Selected text:
Question

If in $△ABC,c(a+b)cos\frac{1}{2}B=b(a+c)cos\frac{1}{2}C$, prove that the triangle is isosceles.

Answer 1

We have $c(a+b)\cos \frac{1}{2}B=b(a+c)\cos \frac{1}{2}C$
$\therefore c(a+b)\sqrt{\frac{s(s-b)}{ca}}=b(a+c)\sqrt{\frac{s(s-c)}{ab}}$
or $(a+b)\sqrt{c(s-b)}=(a+c)\sqrt{b(s-c)}$
Squarring,$(a+b{)}^{2}c(s-b)=(a+c{)}^{2}b(s-c)$
or $s\left[c\right(a+b{)}^2-b(a+c{)}^2]-bc\left[\right(a+b{)}^2-(a+c{)}^2]=0$
or $s[c{a}^2+2abc+c{b}^2-b{a}^2-2abc-b{c}^2]-bc(2a+b+c)(b-c)=0$
or $s\left[bc\right(b-c)-a^2(b-c\left)\right]-bc(b-c)(2a+b+c)=0$
or $(b-c)\left[s\right(bc-a^2)-bc(2a+b+c\left)\right]=0$
or $(b-c)\left[s\right(bc-a^2)-bc(2s+a\left)\right]=0$
or $-(b-c)\left[s\right(bc+a^2)+abc]=0$
Since a, b, c are all positive and so
$s(bc+a^2)+abc\ne 0$
It follows that $b-c=0$ or $b=c$
Hence $△ABC$ is isosceles.

Stated task A: Using the isosceles triangle proof, decide whether each statement agrees with it, answering yes or no and quoting the words of the text that settle it: (i) The proof depends on a, b, and c being positive. (ii) The proof concludes that the triangle is equilateral. (iii) The question asks for a proof that the triangle is right-angled.
Stated task B: In the isosceles triangle proof, what is stated about the expression $s(bc+a^2)+abc$?
Stated task C: Translate this sentence from the isosceles triangle proof into Spanish, leaving the mathematical notation unchanged: "If in $△ABC,c(a+b)cos\frac{1}{2}B=b(a+c)cos\frac{1}{2}C$, prove that the triangle is isosceles."

A block of data:
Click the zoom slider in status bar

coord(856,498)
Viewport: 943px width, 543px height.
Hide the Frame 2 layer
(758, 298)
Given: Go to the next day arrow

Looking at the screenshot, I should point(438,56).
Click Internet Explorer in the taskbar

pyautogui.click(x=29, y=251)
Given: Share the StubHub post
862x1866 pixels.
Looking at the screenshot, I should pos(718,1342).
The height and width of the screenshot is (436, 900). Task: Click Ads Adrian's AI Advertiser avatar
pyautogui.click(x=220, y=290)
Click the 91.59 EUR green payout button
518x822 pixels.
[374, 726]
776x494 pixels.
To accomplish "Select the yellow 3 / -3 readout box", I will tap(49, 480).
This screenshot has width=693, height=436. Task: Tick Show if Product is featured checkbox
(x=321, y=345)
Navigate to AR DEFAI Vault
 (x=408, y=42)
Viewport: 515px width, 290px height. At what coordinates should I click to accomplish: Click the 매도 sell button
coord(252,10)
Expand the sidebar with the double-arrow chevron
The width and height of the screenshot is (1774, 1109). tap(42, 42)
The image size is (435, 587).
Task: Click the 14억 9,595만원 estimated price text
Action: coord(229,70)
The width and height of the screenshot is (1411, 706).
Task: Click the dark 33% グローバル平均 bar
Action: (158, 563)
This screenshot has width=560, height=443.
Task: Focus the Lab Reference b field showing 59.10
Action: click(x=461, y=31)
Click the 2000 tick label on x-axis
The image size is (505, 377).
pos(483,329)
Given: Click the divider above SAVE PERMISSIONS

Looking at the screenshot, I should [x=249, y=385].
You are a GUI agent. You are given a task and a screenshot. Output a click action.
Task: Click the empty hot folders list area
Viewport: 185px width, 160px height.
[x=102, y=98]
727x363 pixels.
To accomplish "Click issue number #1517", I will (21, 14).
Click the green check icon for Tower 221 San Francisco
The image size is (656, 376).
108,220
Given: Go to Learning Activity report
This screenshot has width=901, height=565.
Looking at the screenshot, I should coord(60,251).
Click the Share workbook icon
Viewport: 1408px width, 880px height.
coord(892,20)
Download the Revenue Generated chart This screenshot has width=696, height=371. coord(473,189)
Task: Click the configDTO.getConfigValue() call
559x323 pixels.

Exercise result A:
(i) Yes: "Since a, b, c are all positive"
(ii) No: "Hence $△ABC$ is isosceles."
(iii) No: "prove that the triangle is isosceles"

Exercise result B: It is not equal to zero.

Exercise result C: Si en $△ABC,c(a+b)cos\frac{1}{2}B=b(a+c)cos\frac{1}{2}C$, demuestre que el triángulo es isósceles.